Imam Al-Bukhari, may Allah have mercy on him, would travel far and wide to locate the narrators in the chains of hadith,
To see for himself their character and trustworthiness. It did not seem in vain to him if days, or even months, of journeying were rendered useless if the narrator proved to lack the qualities he required.
He once travelled a long way to get a hadith from a man, whom he happened to observe before he actually met him, calling his horse forth with the promise of fodder only to give him none once the horse approached.
Imam Al- Bukhari left without meeting the man – if he couldn’t even keep his promise to his horse, how could he be trusted to pass on the words of the Prophet ﷺ?
3. The narrators should be preservers
What this means is that they should have perfected the art of memorisation, and if their memory was failing them, they should have written down the hadith when it was perfect.
When our memorisation becomes weak, it is usually a sign that we should be seeking forgiveness for our sins – for the ability to retain comes only from Allah and our sins can block that.
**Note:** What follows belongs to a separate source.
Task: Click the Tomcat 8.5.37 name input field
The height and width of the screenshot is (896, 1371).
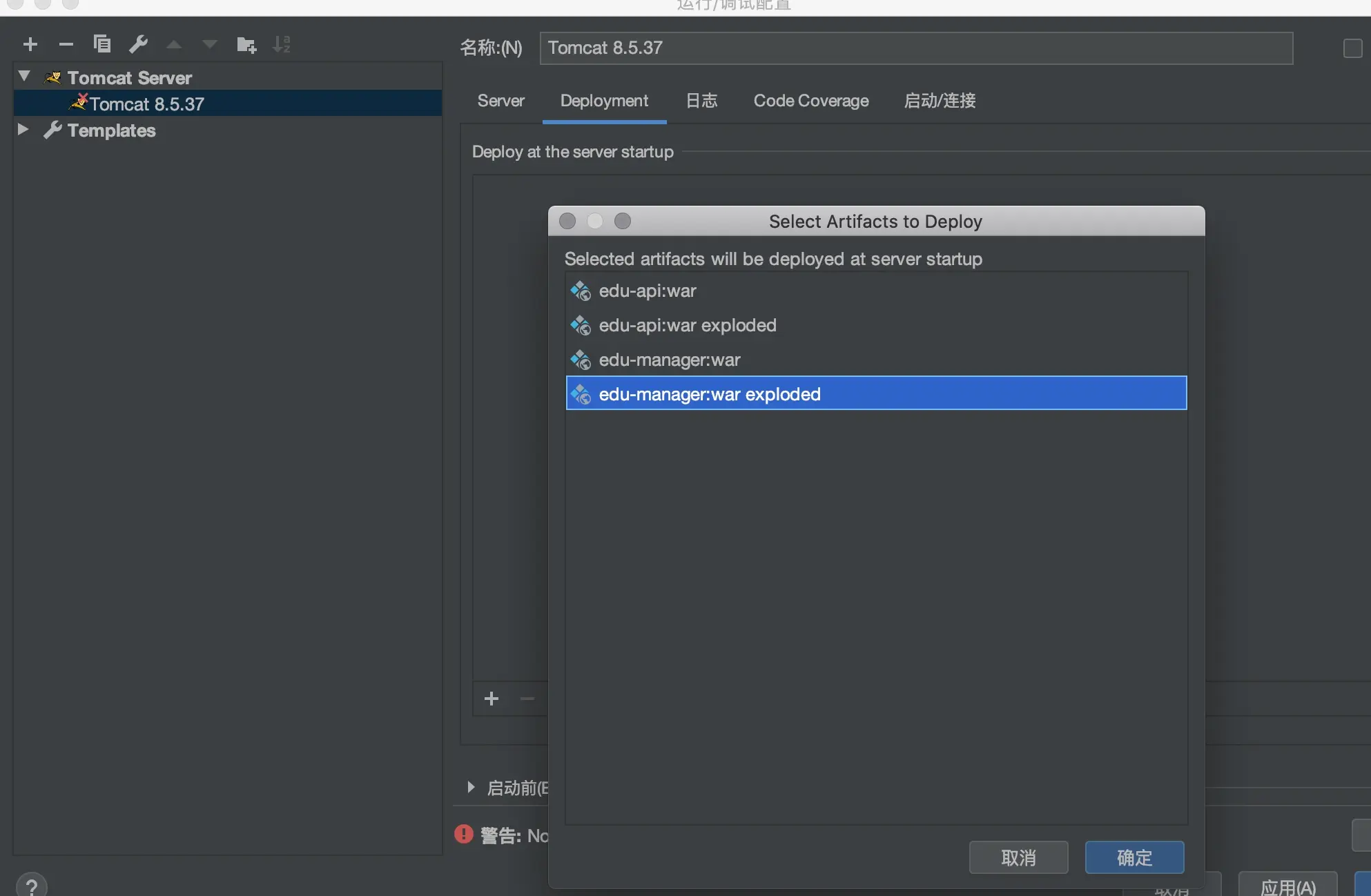Action: tap(915, 48)
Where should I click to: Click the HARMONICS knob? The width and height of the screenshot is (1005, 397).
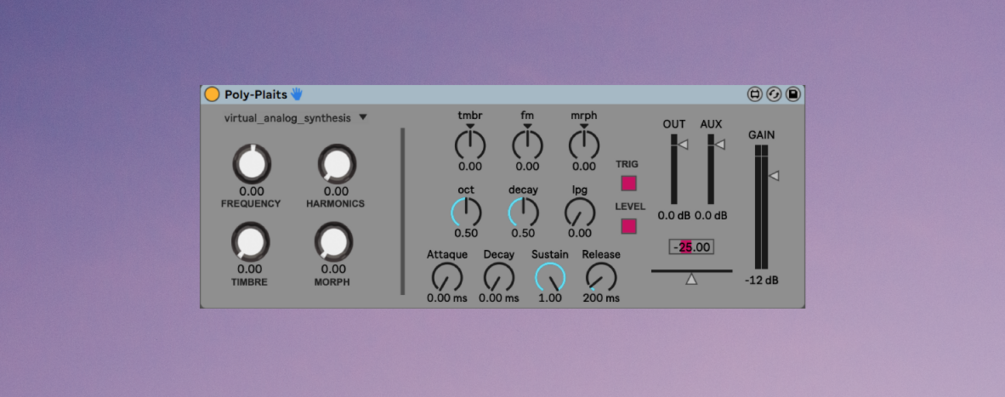(336, 164)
4. There Should Be No Irregularities
If a superior narrator contradicted a hadith, even if it had all the above qualities, the hadith would not be considered, since what is at stake is a 5 star grading, there could be no room for doubt.
An example for this would be: Abdul Wahid bin Ziyad has narrated from A’mash and he from Abu Saleh, and Abu Saleh from Abu Hurairah that the Prophet ﷺ said, “When any of you offers the Fajr prayer, he should lie down on his right side for some time.”
Imam Bayhaqi says that in this hadith, Abdul Wahid bin Ziyad has opposed a number of trustworthy narrations that state that the Prophet ﷺ did this action himself, but did not order anyone to do so; and so this hadith is irregular.
This is an important mistake to rectify because the Prophet ﷺ telling us something would make it almost mandatory on us to do, while him doing it himself makes it an act that we just get extra reward for doing (nawafil).
5. There Should Be No Hidden Defect
Speaking of no room for doubt, this implies that the hadith cannot have defects that a normal person wouldn’t even be able to know existed.
This is where things get juicy, and is so mindblowing in the way that the muhadditheen strove to eliminate all possible doubt, so that a sahih hadith could be quoted blindly by the layman with no cost.
There are a few things that come under this:
It should be proven that the narrator was the student of that particular Sheikh or preceding narrator in the specific time that the hadith was narrated.
For example: Sheikh Muhammad taught at the Islamic Centre from 2012-2014, and Abdullah is a student of the Islamic Centre, but was it at the same time that Sheikh Muhammad was there?
And was he even in his class or did Abdullah hear a statement of Sheikh Muhammad from one of the other students?
There is no room for human error. The general chain of narrators goes as follows: Starting with the Prophet ﷺ, who narrated a hadith to the Companions (sahabah), who passed it on to those who came after them (the tabi’een),
who in turn passed it on to their students (the taba’ tabi’een), until it reached the narrator.